Please rewrite all of the material below, swapping "Find the location of" for "Locate" throughout and leaving everything else unchanged.

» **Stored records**
[BEGIN]

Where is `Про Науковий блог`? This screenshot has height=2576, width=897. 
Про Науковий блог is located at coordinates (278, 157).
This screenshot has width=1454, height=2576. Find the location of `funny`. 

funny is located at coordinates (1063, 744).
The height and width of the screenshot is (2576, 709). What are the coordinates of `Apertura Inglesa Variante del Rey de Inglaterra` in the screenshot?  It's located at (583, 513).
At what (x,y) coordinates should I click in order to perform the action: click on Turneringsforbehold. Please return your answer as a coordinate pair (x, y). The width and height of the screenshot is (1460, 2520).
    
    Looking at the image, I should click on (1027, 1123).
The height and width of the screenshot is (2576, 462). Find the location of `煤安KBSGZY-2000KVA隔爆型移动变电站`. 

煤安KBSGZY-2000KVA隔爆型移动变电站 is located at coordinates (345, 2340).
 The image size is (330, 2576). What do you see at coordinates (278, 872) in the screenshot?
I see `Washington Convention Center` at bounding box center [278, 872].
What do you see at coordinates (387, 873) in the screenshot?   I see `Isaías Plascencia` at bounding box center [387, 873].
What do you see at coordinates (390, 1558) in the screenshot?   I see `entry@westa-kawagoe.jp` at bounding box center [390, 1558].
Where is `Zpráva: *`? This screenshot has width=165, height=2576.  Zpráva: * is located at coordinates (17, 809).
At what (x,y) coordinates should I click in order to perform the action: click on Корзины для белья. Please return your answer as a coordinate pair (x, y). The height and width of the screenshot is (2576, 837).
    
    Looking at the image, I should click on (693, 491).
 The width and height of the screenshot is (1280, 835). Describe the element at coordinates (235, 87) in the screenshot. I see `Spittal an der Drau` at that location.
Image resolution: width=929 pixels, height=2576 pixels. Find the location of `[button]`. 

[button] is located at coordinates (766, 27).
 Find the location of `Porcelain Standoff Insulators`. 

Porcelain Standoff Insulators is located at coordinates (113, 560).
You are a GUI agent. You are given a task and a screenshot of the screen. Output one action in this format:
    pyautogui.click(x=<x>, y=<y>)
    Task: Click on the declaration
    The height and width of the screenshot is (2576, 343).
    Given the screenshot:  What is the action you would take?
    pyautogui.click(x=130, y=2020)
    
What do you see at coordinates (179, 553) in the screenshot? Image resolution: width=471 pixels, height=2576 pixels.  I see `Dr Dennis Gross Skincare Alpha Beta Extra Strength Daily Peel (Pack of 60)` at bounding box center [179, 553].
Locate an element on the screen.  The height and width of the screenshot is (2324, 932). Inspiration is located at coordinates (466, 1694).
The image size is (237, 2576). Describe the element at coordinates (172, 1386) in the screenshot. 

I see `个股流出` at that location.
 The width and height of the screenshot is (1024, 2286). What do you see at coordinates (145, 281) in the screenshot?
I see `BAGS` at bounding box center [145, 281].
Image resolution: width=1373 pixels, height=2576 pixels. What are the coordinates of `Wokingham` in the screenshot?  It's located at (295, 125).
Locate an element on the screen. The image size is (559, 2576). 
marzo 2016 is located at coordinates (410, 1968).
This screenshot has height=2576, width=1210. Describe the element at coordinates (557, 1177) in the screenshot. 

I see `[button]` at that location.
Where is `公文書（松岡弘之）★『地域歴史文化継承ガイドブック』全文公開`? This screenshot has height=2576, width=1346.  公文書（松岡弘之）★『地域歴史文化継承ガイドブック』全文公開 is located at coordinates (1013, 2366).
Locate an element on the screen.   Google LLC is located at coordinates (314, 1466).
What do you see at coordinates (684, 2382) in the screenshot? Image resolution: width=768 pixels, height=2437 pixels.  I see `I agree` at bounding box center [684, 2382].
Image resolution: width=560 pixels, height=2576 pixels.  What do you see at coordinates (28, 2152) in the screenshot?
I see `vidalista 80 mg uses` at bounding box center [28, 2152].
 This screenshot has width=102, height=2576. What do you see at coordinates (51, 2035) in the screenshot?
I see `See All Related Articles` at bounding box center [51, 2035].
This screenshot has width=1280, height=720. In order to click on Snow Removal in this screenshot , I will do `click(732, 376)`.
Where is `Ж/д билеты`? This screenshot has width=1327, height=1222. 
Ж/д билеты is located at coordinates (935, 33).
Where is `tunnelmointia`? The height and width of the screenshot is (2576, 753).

[END]

» **Finished answer**
Where is `Про Науковий блог`? This screenshot has height=2576, width=897. 
Про Науковий блог is located at coordinates (278, 157).
This screenshot has width=1454, height=2576. Locate `funny`. 

funny is located at coordinates (1063, 744).
The height and width of the screenshot is (2576, 709). What are the coordinates of `Apertura Inglesa Variante del Rey de Inglaterra` in the screenshot?  It's located at (583, 513).
At what (x,y) coordinates should I click in order to perform the action: click on Turneringsforbehold. Please return your answer as a coordinate pair (x, y). The width and height of the screenshot is (1460, 2520).
    
    Looking at the image, I should click on (1027, 1123).
The height and width of the screenshot is (2576, 462). Locate `煤安KBSGZY-2000KVA隔爆型移动变电站`. 

煤安KBSGZY-2000KVA隔爆型移动变电站 is located at coordinates (345, 2340).
 The image size is (330, 2576). What do you see at coordinates (278, 872) in the screenshot?
I see `Washington Convention Center` at bounding box center [278, 872].
What do you see at coordinates (387, 873) in the screenshot?   I see `Isaías Plascencia` at bounding box center [387, 873].
What do you see at coordinates (390, 1558) in the screenshot?   I see `entry@westa-kawagoe.jp` at bounding box center [390, 1558].
Where is `Zpráva: *`? This screenshot has width=165, height=2576.  Zpráva: * is located at coordinates (17, 809).
At what (x,y) coordinates should I click in order to perform the action: click on Корзины для белья. Please return your answer as a coordinate pair (x, y). The height and width of the screenshot is (2576, 837).
    
    Looking at the image, I should click on (693, 491).
 The width and height of the screenshot is (1280, 835). Describe the element at coordinates (235, 87) in the screenshot. I see `Spittal an der Drau` at that location.
Image resolution: width=929 pixels, height=2576 pixels. Locate `[button]`. 

[button] is located at coordinates (766, 27).
 Locate `Porcelain Standoff Insulators`. 

Porcelain Standoff Insulators is located at coordinates (113, 560).
You are a GUI agent. You are given a task and a screenshot of the screen. Output one action in this format:
    pyautogui.click(x=<x>, y=<y>)
    Task: Click on the declaration
    The height and width of the screenshot is (2576, 343).
    Given the screenshot:  What is the action you would take?
    pyautogui.click(x=130, y=2020)
    
What do you see at coordinates (179, 553) in the screenshot? Image resolution: width=471 pixels, height=2576 pixels.  I see `Dr Dennis Gross Skincare Alpha Beta Extra Strength Daily Peel (Pack of 60)` at bounding box center [179, 553].
Locate an element on the screen.  The height and width of the screenshot is (2324, 932). Inspiration is located at coordinates (466, 1694).
The image size is (237, 2576). Describe the element at coordinates (172, 1386) in the screenshot. 

I see `个股流出` at that location.
 The width and height of the screenshot is (1024, 2286). What do you see at coordinates (145, 281) in the screenshot?
I see `BAGS` at bounding box center [145, 281].
Image resolution: width=1373 pixels, height=2576 pixels. What are the coordinates of `Wokingham` in the screenshot?  It's located at (295, 125).
Locate an element on the screen. The image size is (559, 2576). 
marzo 2016 is located at coordinates (410, 1968).
This screenshot has height=2576, width=1210. Describe the element at coordinates (557, 1177) in the screenshot. 

I see `[button]` at that location.
Where is `公文書（松岡弘之）★『地域歴史文化継承ガイドブック』全文公開`? This screenshot has height=2576, width=1346.  公文書（松岡弘之）★『地域歴史文化継承ガイドブック』全文公開 is located at coordinates (1013, 2366).
Locate an element on the screen.   Google LLC is located at coordinates (314, 1466).
What do you see at coordinates (684, 2382) in the screenshot? Image resolution: width=768 pixels, height=2437 pixels.  I see `I agree` at bounding box center [684, 2382].
Image resolution: width=560 pixels, height=2576 pixels.  What do you see at coordinates (28, 2152) in the screenshot?
I see `vidalista 80 mg uses` at bounding box center [28, 2152].
 This screenshot has width=102, height=2576. What do you see at coordinates (51, 2035) in the screenshot?
I see `See All Related Articles` at bounding box center [51, 2035].
This screenshot has width=1280, height=720. In order to click on Snow Removal in this screenshot , I will do `click(732, 376)`.
Where is `Ж/д билеты`? This screenshot has width=1327, height=1222. 
Ж/д билеты is located at coordinates (935, 33).
Where is `tunnelmointia`? The height and width of the screenshot is (2576, 753).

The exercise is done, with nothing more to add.